### GIVEN PROBLEM 1
In the listing below, retype the lines from the one containing "Collapse the 磁盘活动 section chevron" through the final line of the listing, both included.

### SUPPLIED TEXT

Just use that class and do this in a test program.

	MachoManURLTester *URLTester = [MachoManURLTester sharedTester];
	[URLTester startURLTrashDance];

And to answer your earlier question, YES the file reference urls do collide.

Accepted Answer

Doesn't appear to be what's going on in this case. I made this dumb little test which can easily reproduce the issue (sorry, can't get code to format well on these forums).

Interesting. So, I can actually explain what's going on, and it's actually not the cache.

So, architecturally, NSURL has two different mechanisms for tracking file location— "path" and "file reference". Path works exactly the way you'd expect (it's a string-based path to a fixed location), while file reference relies on low-level file system metadata to track files. Critically, this means that the file reference will track the object as it's moved/modified within a volume.

Secondly, keep in mind NSURLs are generally "data" objects, meaning they don't "proactively" update their content.

So, the actual issue here starts here:

if (![fm trashItemAtURL:untitledFour resultingItemURL:&resultingURL error:nil])

At the point that method returns, "untitledFour" is no longer entirely coherent, as its path points to the original location, but its reference points to the file in the trash. You can see this for yourself by running this at the top of compareBothURLS:

NSURL* pathURL = untitledFour.filePathURL;
NSURL* refURL = untitledFour.fileReferenceURL;

NSLog(@"1 %@", untitledFour.path);
NSLog(@"2 %@", pathURL.path);
NSLog(@"3 %@", refURL.path);
	
NSLog(@"A %@", untitledFour.fileReferenceURL.description);
NSLog(@"B %@", pathURL.fileReferenceURL.description);
NSLog(@"D %@", refURL.fileReferenceURL.description);

What you'll find is that:

  • In the first log set, "1" & "2" will match, both pointing to the original file location. "3" will not, pointing to the trash instead.

  • In the second log set, "A" & "C" will match, while "B" will not.

More specifically, the strings returned in the second log set will have this format:

file:///.file/id=<number>.<number>/

...and the second number will be different for "B".

With all that context:

(1) The reason getRelationship is returning "same" is that it primarily relies on file reference data and the reference data points to the file in the trash. There's an argument that it shouldn't do this, however. In its defense, using the reference data makes it much easier to sort out issues like hard-linked files and/or symbolic links allowing multiple references to the same file.

(2) The reason "removeCachedResourceValueForKey" changed the behavior is that it deleted the file reference data, forcing NSURL to resolve the data again. You'll actually get exactly the same effect if you test with "untitledFour.filePathURL".

What I'd highlight here is that the "right" behavior here isn't entirely clear. That is, is the problem that "getRelationship" is claiming that two different paths are "the same file"? Or is the problem that NSURL is returning the wrong path value for a specific file?

That question doesn't have a direct answer because the system doesn't really "know" what you actually want— are you trying to track a particular "object" (fileReferenceURL) or are you trying to reference a particular "path" (filePathURL)? It doesn't "know", so it's ended up with an slightly different object that's tracking both...

### GIVEN PROBLEM 2
Continue the forum reply above about NSURL path and file reference tracking, starting after its last sentence.

Saved listing:
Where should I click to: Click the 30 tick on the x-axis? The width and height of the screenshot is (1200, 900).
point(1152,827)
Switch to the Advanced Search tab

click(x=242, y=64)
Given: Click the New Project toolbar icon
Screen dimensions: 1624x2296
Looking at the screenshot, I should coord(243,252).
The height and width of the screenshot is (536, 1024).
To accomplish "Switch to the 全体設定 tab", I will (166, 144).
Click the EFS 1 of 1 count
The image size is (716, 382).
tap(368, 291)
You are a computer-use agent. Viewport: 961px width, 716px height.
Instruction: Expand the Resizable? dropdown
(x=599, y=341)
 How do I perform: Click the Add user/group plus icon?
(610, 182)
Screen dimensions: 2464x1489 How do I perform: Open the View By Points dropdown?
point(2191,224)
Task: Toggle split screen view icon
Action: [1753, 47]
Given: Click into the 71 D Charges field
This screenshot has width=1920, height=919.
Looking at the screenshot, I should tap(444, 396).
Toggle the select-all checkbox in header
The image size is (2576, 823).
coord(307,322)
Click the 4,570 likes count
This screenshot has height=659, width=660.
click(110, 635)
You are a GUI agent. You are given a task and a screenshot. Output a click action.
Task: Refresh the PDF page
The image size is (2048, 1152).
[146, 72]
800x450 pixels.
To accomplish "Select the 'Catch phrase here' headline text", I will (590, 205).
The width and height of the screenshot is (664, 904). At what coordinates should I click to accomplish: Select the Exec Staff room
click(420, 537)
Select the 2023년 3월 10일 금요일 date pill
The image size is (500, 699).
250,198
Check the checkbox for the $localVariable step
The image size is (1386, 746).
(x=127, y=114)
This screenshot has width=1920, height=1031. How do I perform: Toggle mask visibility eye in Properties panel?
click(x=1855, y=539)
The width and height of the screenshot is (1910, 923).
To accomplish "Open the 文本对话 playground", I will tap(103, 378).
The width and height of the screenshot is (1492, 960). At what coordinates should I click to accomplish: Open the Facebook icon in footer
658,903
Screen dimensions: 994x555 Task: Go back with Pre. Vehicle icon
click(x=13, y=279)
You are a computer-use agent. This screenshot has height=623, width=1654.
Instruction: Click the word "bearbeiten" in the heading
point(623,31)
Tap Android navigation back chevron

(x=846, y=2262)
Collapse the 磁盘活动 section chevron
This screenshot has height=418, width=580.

### TASK RESPONSE 1
Collapse the 磁盘活动 section chevron
This screenshot has height=418, width=580.

### TASK RESPONSE 2
...but you can tell it what you want, at which point the API will now do exactly what you'd expect. More specifically, you can change the behavior by forcing the URL type you want immediately after you create the directory:

    if (![fm createDirectoryAtURL:untitledFour withIntermediateDirectories:YES attributes:nil error:nil])
    {
        NSLog(@"Test failed");
        return;
    }
    
#if 1
    untitledFour = untitledFour.fileReferenceURL;
#else
    untitledFour = untitledFour.filePathURL;
#endif

Strictly speaking, you could set "filePathURL" anywhere you want, but you can't create a fileReferenceURL to a non-existent object, so it needs to be after the create. In any case, either of those two configurations works the way you'd expect.

__
Kevin Elliott
DTS Engineer, CoreOS/Hardware

Very interesting. Thanks a lot for the detailed responses. As I mentioned briefly in a previous post I stumbled across this commenting out some things to test out an error handling code path. As a result of the matching NSURLFileResourceIdentifierKey the wrong error message was logged. In my app's case this is basically a harmless bug because I do nothing but the behavior did spark my curiousity. In any case I will most likely be removing -getRelationship: calls from app entirely soon.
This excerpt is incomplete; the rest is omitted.